Budget tale of how two cities address their problems
Faced with widening income disparities and fast ageing populations, the governments of Hong Kong and Singapore this week adopted two different approaches to solve the problems as they revealed their fiscal plans for the coming year.
Faced with widening income disparities and fast ageing populations, the governments of Hong Kong and Singapore this week adopted two different approaches to solve the problems as they revealed their fiscal plans for the coming year.
With a larger than expected surplus at its disposal, the Hong Kong government rolled out a sweetener-packed budget but has been criticised by some commentators for failing to tackle the problems with a long-term vision as demonstrated in Singapore's budget.
In an apparent attempt to appease post-Occupy Hongkongers, Financial Secretary John Tsang Chun-wah announced on Wednesday a slew of incentives that could benefit both the middle class and the lower income group.
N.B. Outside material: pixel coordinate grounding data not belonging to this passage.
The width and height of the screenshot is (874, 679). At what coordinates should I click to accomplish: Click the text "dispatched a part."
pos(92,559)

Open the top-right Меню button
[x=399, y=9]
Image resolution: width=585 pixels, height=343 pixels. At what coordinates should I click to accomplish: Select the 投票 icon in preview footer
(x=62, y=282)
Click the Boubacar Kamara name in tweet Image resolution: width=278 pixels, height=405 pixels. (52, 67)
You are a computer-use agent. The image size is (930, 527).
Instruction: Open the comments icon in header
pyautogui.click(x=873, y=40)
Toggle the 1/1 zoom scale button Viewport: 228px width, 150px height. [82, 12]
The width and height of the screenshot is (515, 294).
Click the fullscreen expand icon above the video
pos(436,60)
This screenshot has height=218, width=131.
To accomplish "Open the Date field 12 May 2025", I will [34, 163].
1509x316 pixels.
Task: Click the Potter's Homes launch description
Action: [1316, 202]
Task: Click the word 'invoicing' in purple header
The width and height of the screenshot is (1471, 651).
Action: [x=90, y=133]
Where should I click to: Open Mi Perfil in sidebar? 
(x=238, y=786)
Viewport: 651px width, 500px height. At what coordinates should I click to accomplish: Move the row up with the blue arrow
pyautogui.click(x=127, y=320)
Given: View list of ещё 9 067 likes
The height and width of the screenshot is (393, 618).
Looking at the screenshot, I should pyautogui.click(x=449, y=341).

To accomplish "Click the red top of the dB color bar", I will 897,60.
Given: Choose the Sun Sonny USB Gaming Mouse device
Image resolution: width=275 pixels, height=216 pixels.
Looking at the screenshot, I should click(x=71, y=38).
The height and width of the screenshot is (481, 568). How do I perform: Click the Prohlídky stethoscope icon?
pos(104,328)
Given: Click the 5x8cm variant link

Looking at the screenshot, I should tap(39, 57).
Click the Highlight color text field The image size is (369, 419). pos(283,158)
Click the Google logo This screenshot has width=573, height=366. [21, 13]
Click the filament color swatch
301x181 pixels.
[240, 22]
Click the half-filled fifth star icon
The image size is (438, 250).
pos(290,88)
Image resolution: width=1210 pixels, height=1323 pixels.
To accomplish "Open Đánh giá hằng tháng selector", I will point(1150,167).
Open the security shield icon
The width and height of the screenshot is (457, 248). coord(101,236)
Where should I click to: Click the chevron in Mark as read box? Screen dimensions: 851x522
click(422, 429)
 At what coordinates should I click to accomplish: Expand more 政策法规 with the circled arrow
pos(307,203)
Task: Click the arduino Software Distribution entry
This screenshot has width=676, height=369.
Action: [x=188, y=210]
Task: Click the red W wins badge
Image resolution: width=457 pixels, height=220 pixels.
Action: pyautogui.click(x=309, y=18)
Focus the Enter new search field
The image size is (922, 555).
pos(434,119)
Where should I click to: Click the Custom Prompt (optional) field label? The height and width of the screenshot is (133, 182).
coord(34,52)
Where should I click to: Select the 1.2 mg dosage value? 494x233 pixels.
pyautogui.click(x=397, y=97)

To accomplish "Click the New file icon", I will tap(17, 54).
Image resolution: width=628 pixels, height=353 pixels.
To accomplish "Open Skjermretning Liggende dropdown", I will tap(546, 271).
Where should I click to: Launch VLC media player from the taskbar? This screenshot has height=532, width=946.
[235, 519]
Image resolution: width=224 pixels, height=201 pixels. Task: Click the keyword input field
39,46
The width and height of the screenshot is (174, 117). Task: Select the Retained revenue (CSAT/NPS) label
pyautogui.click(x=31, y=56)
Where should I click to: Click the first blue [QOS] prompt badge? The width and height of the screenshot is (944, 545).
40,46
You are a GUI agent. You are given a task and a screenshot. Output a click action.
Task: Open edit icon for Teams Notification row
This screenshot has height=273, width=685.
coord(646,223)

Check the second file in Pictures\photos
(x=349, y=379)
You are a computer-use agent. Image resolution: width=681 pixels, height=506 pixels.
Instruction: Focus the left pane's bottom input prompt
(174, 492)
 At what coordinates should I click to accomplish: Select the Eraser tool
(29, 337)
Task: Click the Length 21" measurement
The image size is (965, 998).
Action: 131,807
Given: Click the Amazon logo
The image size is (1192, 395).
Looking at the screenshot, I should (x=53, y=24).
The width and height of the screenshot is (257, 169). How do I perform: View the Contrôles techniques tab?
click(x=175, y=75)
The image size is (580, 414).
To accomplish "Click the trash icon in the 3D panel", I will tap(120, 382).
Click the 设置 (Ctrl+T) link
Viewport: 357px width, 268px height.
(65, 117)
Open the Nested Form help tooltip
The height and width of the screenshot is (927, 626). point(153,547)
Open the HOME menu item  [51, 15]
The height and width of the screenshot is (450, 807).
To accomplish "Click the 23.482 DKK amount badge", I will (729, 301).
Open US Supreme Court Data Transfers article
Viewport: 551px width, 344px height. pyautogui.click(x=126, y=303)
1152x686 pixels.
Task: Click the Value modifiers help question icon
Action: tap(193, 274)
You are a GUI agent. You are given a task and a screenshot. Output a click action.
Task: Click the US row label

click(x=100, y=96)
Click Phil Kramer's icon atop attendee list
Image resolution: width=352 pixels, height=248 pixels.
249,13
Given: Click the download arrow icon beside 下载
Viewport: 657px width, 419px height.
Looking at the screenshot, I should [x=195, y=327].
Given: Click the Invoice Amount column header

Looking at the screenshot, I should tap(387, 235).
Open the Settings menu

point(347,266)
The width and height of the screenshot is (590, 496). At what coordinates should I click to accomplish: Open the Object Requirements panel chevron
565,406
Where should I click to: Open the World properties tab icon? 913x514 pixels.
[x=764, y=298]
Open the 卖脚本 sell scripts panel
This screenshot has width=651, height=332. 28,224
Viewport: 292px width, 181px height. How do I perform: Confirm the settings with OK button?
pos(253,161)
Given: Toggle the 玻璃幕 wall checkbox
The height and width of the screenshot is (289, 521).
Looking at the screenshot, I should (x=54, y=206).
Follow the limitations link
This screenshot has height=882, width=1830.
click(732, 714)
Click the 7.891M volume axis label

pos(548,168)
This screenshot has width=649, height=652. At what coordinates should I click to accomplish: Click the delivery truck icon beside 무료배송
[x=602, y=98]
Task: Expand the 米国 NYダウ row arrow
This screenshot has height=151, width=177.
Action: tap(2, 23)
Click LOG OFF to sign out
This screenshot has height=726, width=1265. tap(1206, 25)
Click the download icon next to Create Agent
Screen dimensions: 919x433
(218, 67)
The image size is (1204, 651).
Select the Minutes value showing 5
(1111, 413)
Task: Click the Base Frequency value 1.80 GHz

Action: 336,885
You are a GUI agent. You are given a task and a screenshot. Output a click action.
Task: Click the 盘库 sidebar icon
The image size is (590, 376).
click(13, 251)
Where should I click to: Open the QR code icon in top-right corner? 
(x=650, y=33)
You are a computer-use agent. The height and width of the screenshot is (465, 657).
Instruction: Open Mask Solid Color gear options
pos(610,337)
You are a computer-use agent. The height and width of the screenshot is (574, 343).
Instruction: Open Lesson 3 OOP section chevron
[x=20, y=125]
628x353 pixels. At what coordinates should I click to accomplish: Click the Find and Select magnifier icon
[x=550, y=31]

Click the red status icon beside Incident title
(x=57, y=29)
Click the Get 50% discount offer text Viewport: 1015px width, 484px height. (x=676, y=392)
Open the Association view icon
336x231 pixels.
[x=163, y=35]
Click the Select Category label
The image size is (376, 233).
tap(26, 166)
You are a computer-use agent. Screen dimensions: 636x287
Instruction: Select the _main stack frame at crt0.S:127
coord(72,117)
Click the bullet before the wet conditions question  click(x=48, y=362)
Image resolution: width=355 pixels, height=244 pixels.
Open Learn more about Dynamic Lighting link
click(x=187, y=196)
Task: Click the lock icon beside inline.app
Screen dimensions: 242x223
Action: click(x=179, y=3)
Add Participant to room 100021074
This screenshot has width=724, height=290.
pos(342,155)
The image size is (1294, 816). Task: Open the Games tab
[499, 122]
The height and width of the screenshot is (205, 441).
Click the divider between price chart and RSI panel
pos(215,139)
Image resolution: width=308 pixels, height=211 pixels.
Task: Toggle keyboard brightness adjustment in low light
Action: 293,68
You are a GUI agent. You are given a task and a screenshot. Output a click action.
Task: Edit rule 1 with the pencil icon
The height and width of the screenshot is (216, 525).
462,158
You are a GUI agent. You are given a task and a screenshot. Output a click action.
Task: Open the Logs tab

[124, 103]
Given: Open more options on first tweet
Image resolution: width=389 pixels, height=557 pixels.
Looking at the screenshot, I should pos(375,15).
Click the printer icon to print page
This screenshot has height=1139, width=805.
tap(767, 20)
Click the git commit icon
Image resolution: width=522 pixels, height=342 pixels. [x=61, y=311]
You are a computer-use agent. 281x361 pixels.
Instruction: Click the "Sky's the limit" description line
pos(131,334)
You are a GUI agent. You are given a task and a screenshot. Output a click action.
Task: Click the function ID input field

But critics said these measures - such as a salary tax rebate, child allowances and extra social welfare payments - are mostly one-off and the surplus could be better spent on improving economic and social infrastructures for the long term.
Singapore's approach, on the other hand, focuses more on investing for the future instead of putting money directly in people's pockets, critics said.
For example, under a scheme called SkillsFuture, Singaporeans aged 25 and above will receive an initial credit for SG$500 (HK$2874.06) from 2016 for education and training. The government will further top up the credit at regular intervals.
Apart from a tax rebate, middle-income earners in Singapore will be saving more for their retirement under a revised Central Provident Fund - an equivalent to Hong Kong's Monetary Provident Fund - starting next year.
"You can see that [the government is] both increasing social transfer and helping the low income group," said Chua Hak Bin, head of emerging Asian economies at Merrill Lynch Singapore.